While any discussion about the iPhone touches on subsidies, the subsidies themselves – and the degree to which the iPhone is accessible – are much more a function of the underlying economy. Countries to the left are more service-oriented, and have higher purchasing power. There is much higher credit-card penetration, and, generally speaking, greater respect for copyright. All of these factors make the left side of that chart much more attractive to Apple. Apple’s ecosystem and overall value prop is certainly the highest in the United States for all of the factors just listed, and the value-add of their ecosystem roughly tracks the same left-to-right listing of countries in the chart above.

Substitute “Japan” for “United States,” and everything in that sentence holds (except for some limitations on media services, such as iTunes Radio).

The current state of the Japan market also demonstrates the power of the iPhone vis a vis the carriers. While I understand and respect the argument that the iPhone is a boon to carriers in that it drives ARPU, an even greater factor is carrier fear of losing customers. From the WSJ:

As the last major Japanese operator to offer the iPhone, DoCoMo is aggressively discounting new models to lure users from competitors, while offering incentives to entice existing subscribers to switch from other phones.

DoCoMo’s entry into the market has prompted KDDI Corp. and SoftBank Corp., Japan’s second- and third-largest carriers respectively, to counter with iPhone discounts of their own. All three companies now offer the standard iPhone 5S at no upfront cost to consumers.

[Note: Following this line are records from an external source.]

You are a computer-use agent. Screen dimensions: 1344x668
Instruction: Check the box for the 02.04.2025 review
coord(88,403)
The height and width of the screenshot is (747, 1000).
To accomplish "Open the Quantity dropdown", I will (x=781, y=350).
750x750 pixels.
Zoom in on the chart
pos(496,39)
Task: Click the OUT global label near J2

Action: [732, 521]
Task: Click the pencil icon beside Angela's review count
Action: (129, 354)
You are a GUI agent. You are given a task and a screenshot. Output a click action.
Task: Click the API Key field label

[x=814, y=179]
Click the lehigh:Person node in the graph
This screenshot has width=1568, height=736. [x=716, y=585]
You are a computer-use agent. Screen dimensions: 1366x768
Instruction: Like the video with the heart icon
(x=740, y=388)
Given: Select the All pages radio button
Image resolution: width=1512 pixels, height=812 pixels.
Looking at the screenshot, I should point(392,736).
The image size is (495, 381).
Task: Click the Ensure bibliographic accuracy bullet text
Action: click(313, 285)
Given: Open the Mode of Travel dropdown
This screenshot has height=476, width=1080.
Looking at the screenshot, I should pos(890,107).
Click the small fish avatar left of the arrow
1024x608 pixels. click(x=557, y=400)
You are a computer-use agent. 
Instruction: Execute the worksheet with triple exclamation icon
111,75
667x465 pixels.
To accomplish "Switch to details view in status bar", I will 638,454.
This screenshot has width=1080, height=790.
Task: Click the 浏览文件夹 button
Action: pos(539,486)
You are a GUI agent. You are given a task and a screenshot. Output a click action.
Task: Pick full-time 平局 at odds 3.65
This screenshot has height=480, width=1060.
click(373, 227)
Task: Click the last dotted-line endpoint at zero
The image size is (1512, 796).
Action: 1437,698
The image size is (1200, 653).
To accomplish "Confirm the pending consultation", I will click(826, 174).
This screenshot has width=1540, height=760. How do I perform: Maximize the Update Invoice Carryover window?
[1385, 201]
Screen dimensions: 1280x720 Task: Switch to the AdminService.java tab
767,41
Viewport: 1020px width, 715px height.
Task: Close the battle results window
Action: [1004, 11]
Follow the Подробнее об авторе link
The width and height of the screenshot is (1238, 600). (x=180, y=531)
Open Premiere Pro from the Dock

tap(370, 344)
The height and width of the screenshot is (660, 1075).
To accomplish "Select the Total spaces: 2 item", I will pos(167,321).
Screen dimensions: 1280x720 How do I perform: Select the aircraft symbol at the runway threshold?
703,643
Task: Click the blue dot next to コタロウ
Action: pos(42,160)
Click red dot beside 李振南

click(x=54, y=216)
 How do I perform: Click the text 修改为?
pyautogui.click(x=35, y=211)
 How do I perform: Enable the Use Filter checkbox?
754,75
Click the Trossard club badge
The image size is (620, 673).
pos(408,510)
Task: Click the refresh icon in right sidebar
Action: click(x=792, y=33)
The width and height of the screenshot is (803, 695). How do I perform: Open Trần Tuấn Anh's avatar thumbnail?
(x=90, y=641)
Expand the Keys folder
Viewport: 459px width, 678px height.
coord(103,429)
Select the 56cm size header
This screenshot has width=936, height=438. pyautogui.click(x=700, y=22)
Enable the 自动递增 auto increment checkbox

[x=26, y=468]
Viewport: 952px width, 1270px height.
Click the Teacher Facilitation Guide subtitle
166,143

This after DoCoMo bled market share for years for lack of the iPhone. In Why Do Carriers Subsidize the iPhone?, I posted the following:

My hypothesis is as follows:

  • The carriers see the iPhone as a strategic threat because Apple owns the customer relationship; the carrier is reduced to a utility. Therefore the leading carriers do not carry the iPhone
  • Customers strongly prefer the iPhone; in fact, they prefer it so much that they switch carriers to get the iPhone (something that is very difficult and rare). Second-and-third place carriers add the iPhone in order to steal customers from the leader
  • The leading carrier is forced to choose between losing the customer relationship to Apple or losing the customer completely

The fact that iPhone users are fabulously profitable makes this situation (and the associated subsidies) tolerable.

To put it in theoretical terms, the Bargaining Power of Buyers (i.e. wireless consumers) drives iPhone carrier adoption:

The power of buyers in the US market. This applies equally well to NTT DoCoMo. Click the image for the original article.
The power of buyers in the US market. This applies equally well to NTT DoCoMo. Click the image for the original article.

In this view, instead of carriers hiring the iPhone to attract high use/high revenue wireless buyers, the lack of iPhone repels wireless buyers and drives them to rival carriers, forcing the holdouts to give in to Apple’s demands.

Finally, and most tellingly, Apple is doing with the iPhone in Japan exactly what they said they would do when they introduced the 5S and 5C. After the iPhone presentation I wrote::

This attitude and emphasis on higher-order differentiation – the experience of using an iPhone – dominated the entire keynote and the presentation of features, with particularly emphasis throughout on the interplay between software and hardware…

That assuredness and self-confidence was on full display in this presentation. This was Apple, confidently, and without a glimmer of doubt, declaring that the iPhone is special, that it’s worth paying for, and that people all over the world will do just that.

And so it is in Japan:

“Apple’s brand is just overwhelming here,” said Eiji Mori, a Tokyo-based analyst at BCN Inc. “It’s not about specifications. It’s not about rationale. It’s about owning an iPhone.”

So to recount: understanding the iPhone market, consumer preference, and Apple’s explicit iPhone strategy all suggest that the iPhone would be a huge hit in Japan. I guess the only surprise is that the WSJ is, well, surprised.